NEW YORK -- The U.S. Mint rolled out its newest $1 coin at Grand Central Terminal on Thursday at an event replete with marching music and a costumed George Washington re-enactor.
As commuters bustled past on their way to work, crowds of collectors and the curious lined up at the famous station's cavernous, chandelier-adorned Vanderbilt Hall to exchange their paper money for the new coins.
"I think it's cool because we get to see a coin with the first president on it," said 7-year-old Jack Garbus, an avid coin collector and second-grader from Valhalla, N.Y. who was taking advantage of a school snow delay to be at the event.
Mint Director Edmund C. Moy presided over a ceremony complete with school children wearing colonial-style hats and wigs to kick off the coin exchange at Grand Central.
Moy stressed the educational value of the new dollar, which the Mint believes can be a big success. He also showed off its practicality by putting it into a parking meter set up on stage and getting a receipt.
"It all comes back to choice. That's what the new presidential $1 coin gives Americans," Moy said. "More choice with their currency."
The new coin is going into circulation around the country just in time for next week's celebration of the first president's birthday.
"This is quite interesting because currency was not standardized before the Constitution," said the white-pony-tailed re-enactor at Grand Central, who insisted on identifying himself only as George Washington and wore a black 18th century business suit with long coat, short pants and black stockings.
"George" _ or should that be "Mister President"? _ wondered aloud whether he should be pictured on money at all, since that was a practice of the King of England.
The Mint is making sure the coins, which are golden in color and slightly larger and thicker than a quarter, will be widely available.
So far the Federal Reserve, the Mint's distribution agent, has placed orders for 300 million of the Washington coins. Many have already been delivered to commercial banks under orders not to begin selling them until Thursday.

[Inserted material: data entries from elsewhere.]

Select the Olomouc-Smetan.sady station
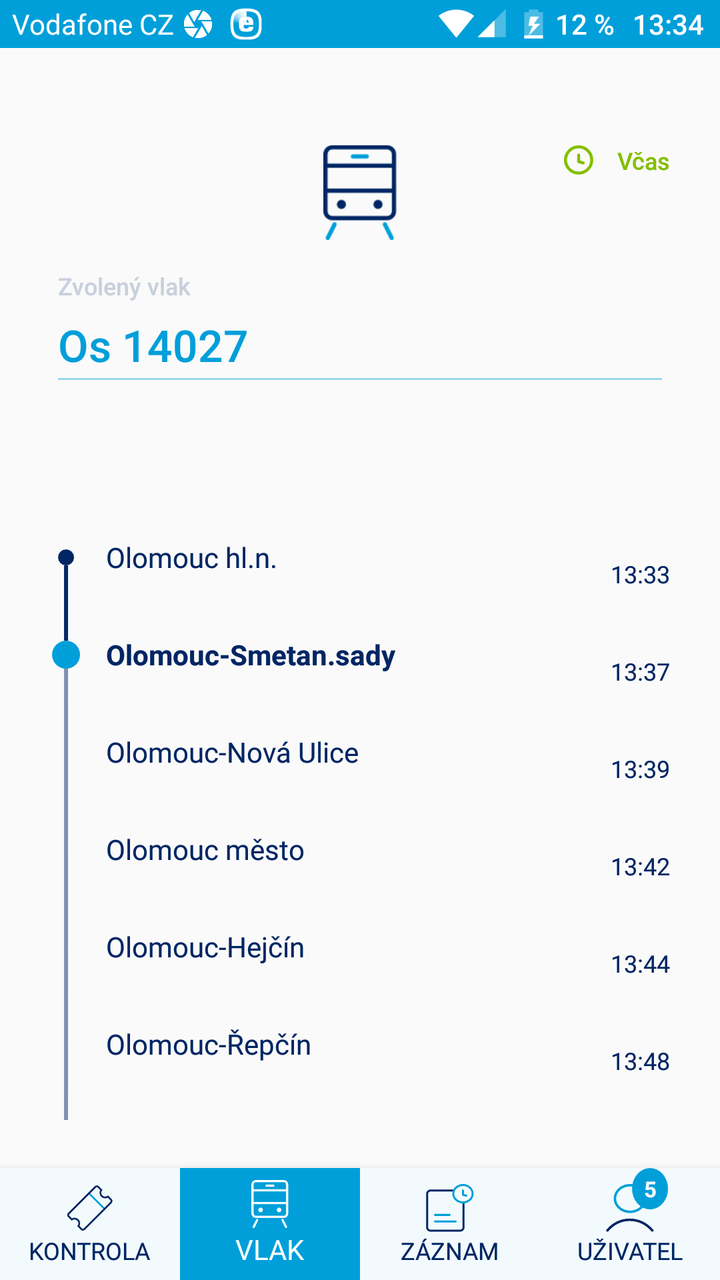The image size is (720, 1280). click(250, 656)
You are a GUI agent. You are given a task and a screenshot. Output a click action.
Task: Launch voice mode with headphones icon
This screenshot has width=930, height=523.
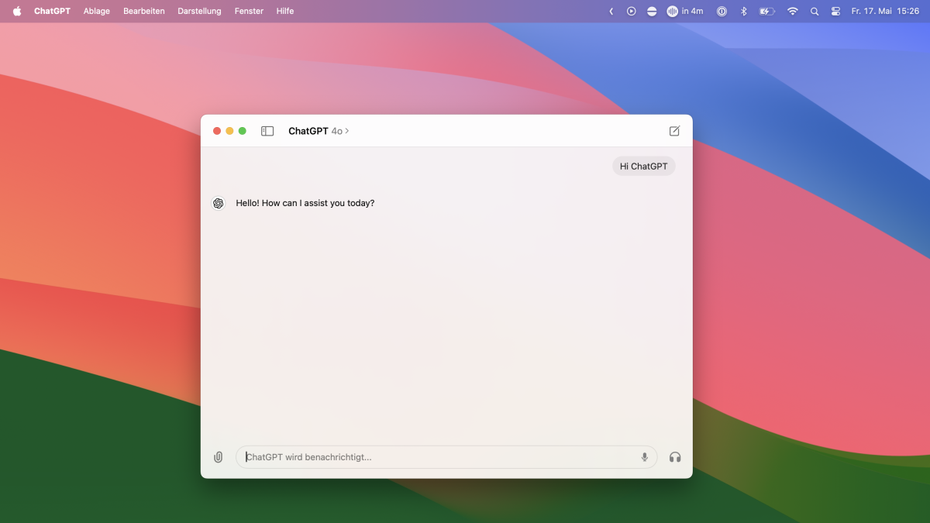pos(675,457)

Leon Mathiez, 53, of Queens, who does administrative work at a brokerage house, snapped up $100 worth of the new coins. The Mint is hoping to get the coins into circulation, and Mathiez said they look durable. But he'll save his for his collection.
"When I grew up, times were hard. You learned how to hang onto a dollar," he said.
The design on the coin will change every three months, featuring a new president in the order in which they served, an idea modeled after the wildly successful 50-state quarter program. More than 125 million collectors participate in the quarter program.
Coin experts, however, questioned whether the rotating designs will be enough to allow the new presidential $1 coin to succeed where the Susan B. Anthony dollar, introduced in 1979, and the Sacagawea dollar, introduced in 2000, failed.
"I don't know of any country that has successfully introduced the equivalent of a dollar coin without getting rid of the corresponding paper unit," said Douglas Mudd, author of a new book on the history of money, "All the Money in the World."
Moy said Congress made the decision to keep the dollar bill as part of new dollar coin legislation in 2005.
After Washington, the presidents honored this year will be John Adams, Thomas Jefferson and James Madison. The program is scheduled to run into 2016. A president must have been dead at least two years to appear on a coin.
A) WHY do they keep insisting we use dollar coins? They're pointless.
B) I know he's only 7, but that kid has never seen a quarter before?? Hello?